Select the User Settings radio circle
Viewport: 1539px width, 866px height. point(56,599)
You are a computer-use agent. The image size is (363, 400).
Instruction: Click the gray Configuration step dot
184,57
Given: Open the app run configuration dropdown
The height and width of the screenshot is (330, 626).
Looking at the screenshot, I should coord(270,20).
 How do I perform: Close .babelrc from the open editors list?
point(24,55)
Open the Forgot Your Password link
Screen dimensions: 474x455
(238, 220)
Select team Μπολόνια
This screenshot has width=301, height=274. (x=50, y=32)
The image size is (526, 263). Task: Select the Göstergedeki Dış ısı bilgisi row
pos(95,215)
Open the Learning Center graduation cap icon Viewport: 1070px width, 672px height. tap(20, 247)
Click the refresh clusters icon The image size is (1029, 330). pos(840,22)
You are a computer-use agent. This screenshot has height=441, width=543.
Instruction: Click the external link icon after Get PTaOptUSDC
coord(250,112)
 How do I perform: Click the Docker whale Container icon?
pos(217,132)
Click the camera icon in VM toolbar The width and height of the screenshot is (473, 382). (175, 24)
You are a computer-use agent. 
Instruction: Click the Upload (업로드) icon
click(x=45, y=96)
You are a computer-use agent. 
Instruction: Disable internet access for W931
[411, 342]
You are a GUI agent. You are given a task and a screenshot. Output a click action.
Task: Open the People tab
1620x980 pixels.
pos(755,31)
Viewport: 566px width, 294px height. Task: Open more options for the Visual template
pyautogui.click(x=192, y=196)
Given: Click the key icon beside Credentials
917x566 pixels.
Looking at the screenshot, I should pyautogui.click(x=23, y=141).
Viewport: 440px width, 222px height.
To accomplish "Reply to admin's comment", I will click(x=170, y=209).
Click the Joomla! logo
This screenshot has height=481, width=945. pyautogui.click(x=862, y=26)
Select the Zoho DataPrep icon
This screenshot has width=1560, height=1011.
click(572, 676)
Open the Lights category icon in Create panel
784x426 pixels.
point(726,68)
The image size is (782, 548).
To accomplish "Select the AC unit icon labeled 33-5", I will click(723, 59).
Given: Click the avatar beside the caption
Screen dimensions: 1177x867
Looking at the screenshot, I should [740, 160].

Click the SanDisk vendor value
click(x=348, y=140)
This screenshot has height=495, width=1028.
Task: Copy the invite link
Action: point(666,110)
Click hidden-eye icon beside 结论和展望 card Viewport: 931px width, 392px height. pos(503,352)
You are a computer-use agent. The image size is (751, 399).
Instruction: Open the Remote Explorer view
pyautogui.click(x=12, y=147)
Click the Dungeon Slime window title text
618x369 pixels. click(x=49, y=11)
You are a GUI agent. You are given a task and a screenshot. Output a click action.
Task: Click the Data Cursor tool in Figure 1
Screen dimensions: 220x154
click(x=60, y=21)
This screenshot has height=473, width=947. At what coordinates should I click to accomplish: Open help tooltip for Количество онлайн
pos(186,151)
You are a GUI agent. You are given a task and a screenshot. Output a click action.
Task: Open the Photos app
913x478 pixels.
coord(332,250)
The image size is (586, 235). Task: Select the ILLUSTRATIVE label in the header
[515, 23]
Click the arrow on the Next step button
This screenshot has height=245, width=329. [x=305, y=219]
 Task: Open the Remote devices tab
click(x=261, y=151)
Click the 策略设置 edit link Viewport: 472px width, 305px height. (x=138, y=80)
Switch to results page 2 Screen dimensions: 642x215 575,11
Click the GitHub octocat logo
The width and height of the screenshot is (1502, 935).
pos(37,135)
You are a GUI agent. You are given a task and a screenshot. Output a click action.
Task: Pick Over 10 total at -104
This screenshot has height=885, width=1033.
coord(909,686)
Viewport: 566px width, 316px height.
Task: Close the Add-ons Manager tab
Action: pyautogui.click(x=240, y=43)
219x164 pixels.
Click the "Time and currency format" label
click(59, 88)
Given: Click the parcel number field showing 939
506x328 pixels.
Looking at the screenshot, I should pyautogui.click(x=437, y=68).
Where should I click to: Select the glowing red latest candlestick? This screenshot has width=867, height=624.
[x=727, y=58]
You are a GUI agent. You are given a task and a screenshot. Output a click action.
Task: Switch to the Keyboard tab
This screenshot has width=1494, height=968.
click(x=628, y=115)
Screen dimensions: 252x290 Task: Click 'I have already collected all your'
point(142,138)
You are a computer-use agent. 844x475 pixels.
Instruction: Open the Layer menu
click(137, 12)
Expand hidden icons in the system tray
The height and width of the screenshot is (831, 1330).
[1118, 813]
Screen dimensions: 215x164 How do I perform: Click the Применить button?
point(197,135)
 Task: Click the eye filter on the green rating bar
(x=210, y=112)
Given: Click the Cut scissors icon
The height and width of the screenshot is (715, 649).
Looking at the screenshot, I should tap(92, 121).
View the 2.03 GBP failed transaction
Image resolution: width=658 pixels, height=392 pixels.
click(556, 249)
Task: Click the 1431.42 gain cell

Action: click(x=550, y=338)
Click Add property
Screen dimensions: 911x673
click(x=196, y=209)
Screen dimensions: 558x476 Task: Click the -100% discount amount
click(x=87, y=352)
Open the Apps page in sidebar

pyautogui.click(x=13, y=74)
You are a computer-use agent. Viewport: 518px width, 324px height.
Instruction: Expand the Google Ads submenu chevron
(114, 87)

■ **STATED GOAL**: Add 19 to each coordinate in the answers and write out again every line in the stretch from the line containing "Task: Open the Remote devices tab" through the line containing "Click the 策略设置", keeping all other text in those rows unchanged.

■ **ANSWER FOR THIS EXERCISE**:
 Task: Open the Remote devices tab
click(x=280, y=170)
Click the 策略设置 edit link Viewport: 472px width, 305px height. (x=157, y=99)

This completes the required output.